When Emil Hertzka, director since 1907 of Universal Edition, died in 1932, Kalmus and Hugo Winter were appointed his joint successors, but political events in Austria drove Kalmus to emigrate to England, where he established Universal Edition London on 1 July 1936. After the Nazi Anschluss of Austria in March 1938, Winter was dismissed and relations between the two branches of Universal Edition were severed (Simeone 2001). Since the sequestration of UE by the Nazi regime was valid only within Germany, Universal Edition London was taken over by Boosey & Hawkes. Ralph Hawkes who, in contrast to most British music publishers of the time, had an outward-looking, European view of the business, had been the UK representative for UE since 1923 (Newman 1988, 37). During the war years, Kalmus founded the Anglo-Soviet Music Press with the aim of introducing to the UK the latest works of composers such as Sergei Prokofiev, Dmitri Shostakovich, and Dmitry Kabalevsky. He was also involved with promoting neglected contemporary music through the Boosey & Hawkes concerts (Anon. 1972).
Universal Edition London regained its independence in 1949, and on 5 June 1951 rejoined the newly reconstituted UE Vienna, with Kalmus becoming a director together with Alfred Schlee and Ernst Hartmann. The rapid restoration of the firm to its position as the pre-eminent publisher of modern music in Europe was largely due to the efforts of Schlee in Vienna and Kalmus in London (Simeone 2001). In the postwar period, Kalmus paid particular attention to such younger and more radical composers as Luciano Berio from Italy, Pierre Boulez from France, and Karlheinz Stockhausen from Germany, as well as English composers such as Richard Rodney Bennett, Harrison Birtwistle, David Bedford, and Hugh Wood (Frank and Simeone 2001).

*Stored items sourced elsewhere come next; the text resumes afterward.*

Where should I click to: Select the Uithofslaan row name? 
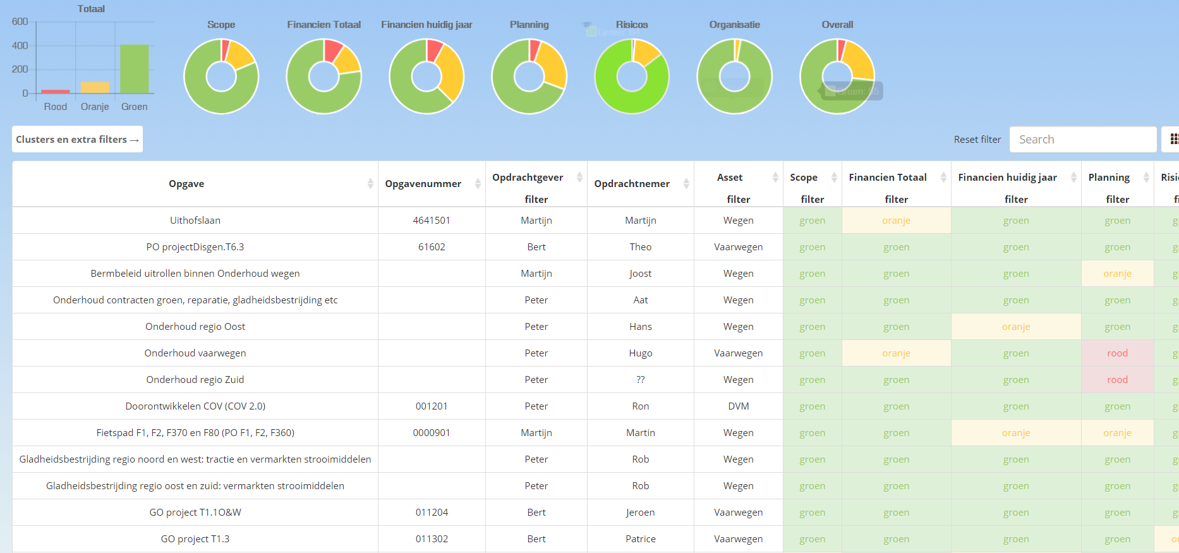coord(195,221)
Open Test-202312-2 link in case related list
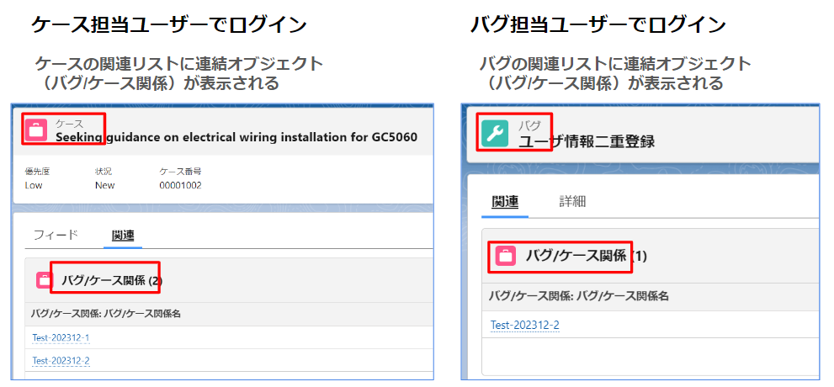Screen dimensions: 834x387 [x=61, y=361]
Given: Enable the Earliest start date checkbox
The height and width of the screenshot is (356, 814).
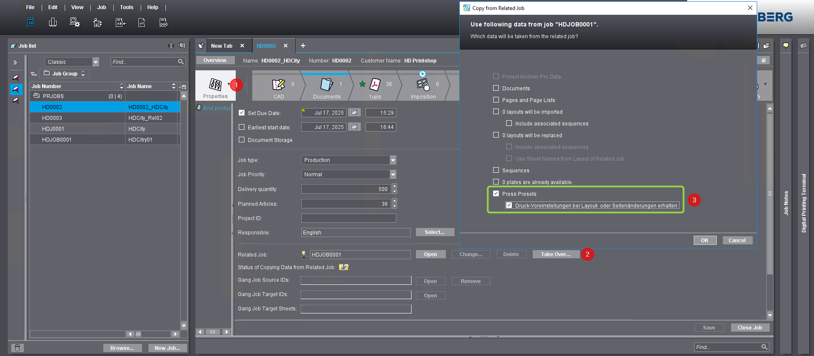Looking at the screenshot, I should pyautogui.click(x=242, y=127).
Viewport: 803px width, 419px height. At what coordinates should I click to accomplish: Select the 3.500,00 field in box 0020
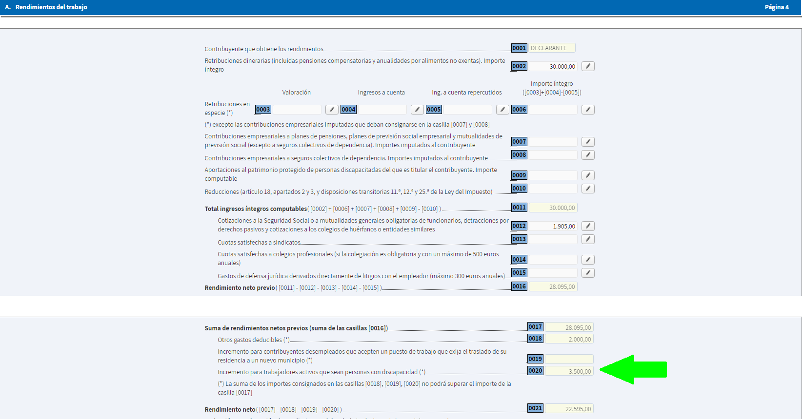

For his eightieth birthday in 1969, eleven of the composers with whom he was most closely associated were asked to contribute to a collective celebratory programme, called A Garland for Dr. K.. It was performed on 22 April 1969, a few weeks ahead of the actual birthday, by the Pierrot Players. Kalmus continued to be active in running the London branch of UE until his death in London on 24 September 1972.